Georgia has had a number of other players enter the transfer portal. Among them is senior outside linebacker Jermaine Johnson, a part-time starter who announced Saturday that he is transferring to Florida State.

As for the virus, Smart said the Bulldogs would have had “one or two” players miss the Vanderbilt game Dec. 19 because of COVID-19 exposures, had it been played. Instead, the Commodores canceled for the second time this season because of the presence of the virus in their program.

Meanwhile, with players home for the holidays this past week, UGA could no longer monitor their movements via the SEC’s Kinnexon tracing technology. Players were immediately subjected to PCR tests upon their return Saturday, and they will be tested two more times before Friday’s noon kickoff at Mercedes-Benz Stadium (ESPN).

Smart said the Bulldogs would not travel to Atlanta until the night before the game and won’t be participating in any typical bowl activities.

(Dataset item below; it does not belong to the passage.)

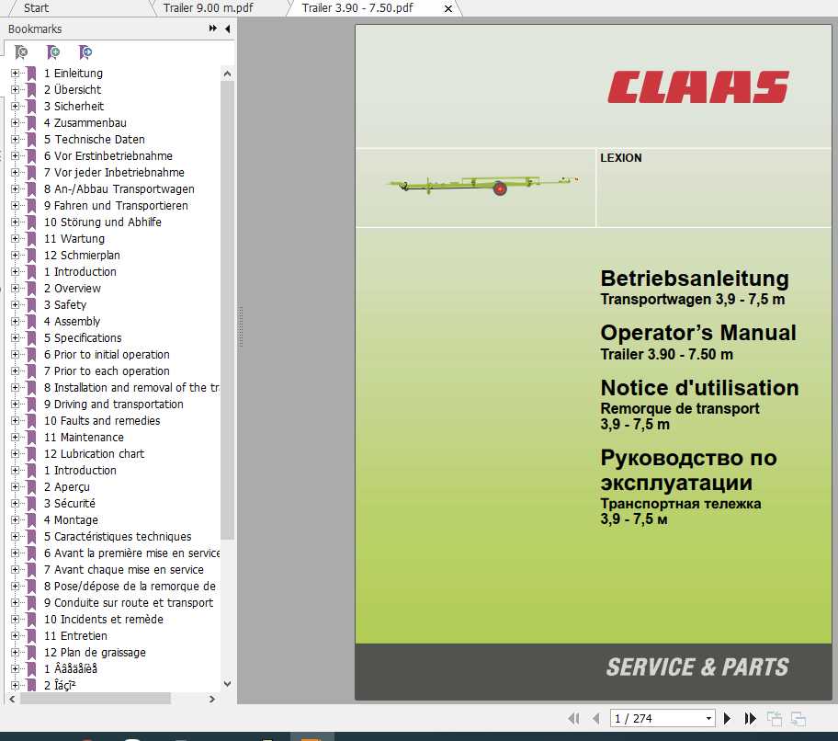Viewport: 838px width, 741px height.
Task: Go to the next page
Action: 726,718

“Our concern is with our players that have gone home and come back and also with the guys being around each other,” Smart said. “So there’s really not a lot you can do to enjoy the bowl. You can enjoy the fellowship of your teammates and just stay safe so we can finish off this season.”

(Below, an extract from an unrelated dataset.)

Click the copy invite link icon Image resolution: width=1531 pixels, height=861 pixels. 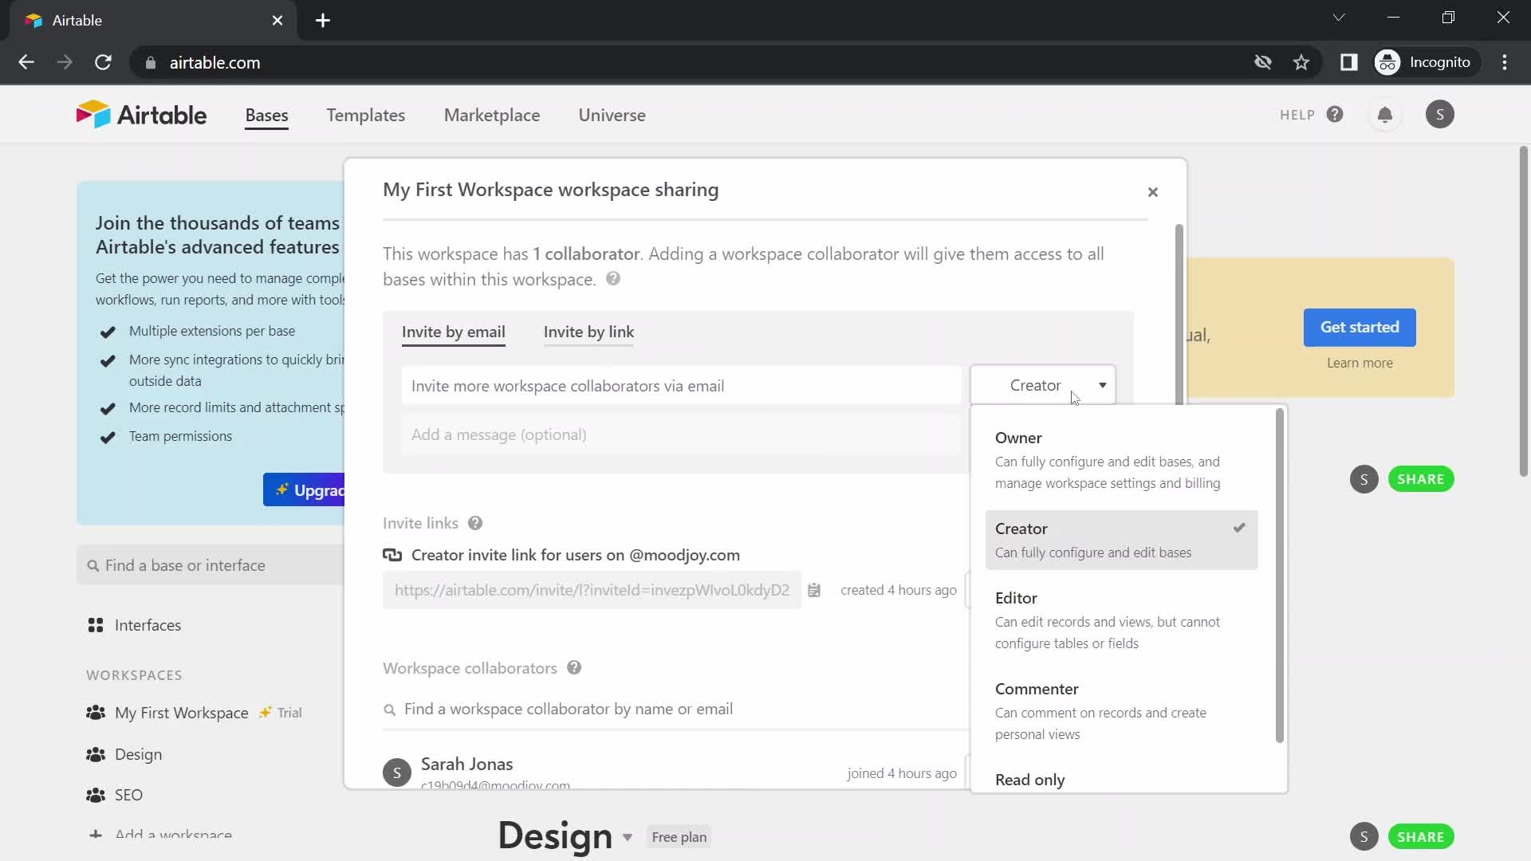814,590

Georgia has had more than its share of players sit out its past two bowl games for various reasons. Last season, the Bulldogs had at least 13 players who did not travel to New Orleans to take on Baylor in the Sugar Bowl. But while a few of those were because of NFL draft concerns, such as first-round picks Andrew Thomas and Isaiah Wilson, “a lot of those were our choice last year,” Smart said.

Though they were missing 12 players included on the two-deep, including six starters, Georgia dominated the Bears in a 26-14 victory.

This year’s matchup features an extremely motivated Cincinnati team that has been one of the more successful in college football the past three seasons. The Bearcats aren’t expected to have any opt-outs and are eager to prove their worth against Power-5 opponent after being devalued by the College Football Playoff selection committee. Cincinnati dropped in the last two rankings despite remaining unbeaten. It beat Tulsa 27-24 on Dec. 19 to win the American Athletic Conference championship.

“It’s a reward for our guys to go out and play a top-10 opponent, a team that hasn’t lost a game all year and has got one of the best programs in the country over the last three years,” Smart said. “We want to go out and perform well. We want to perform our best, to play our best game.”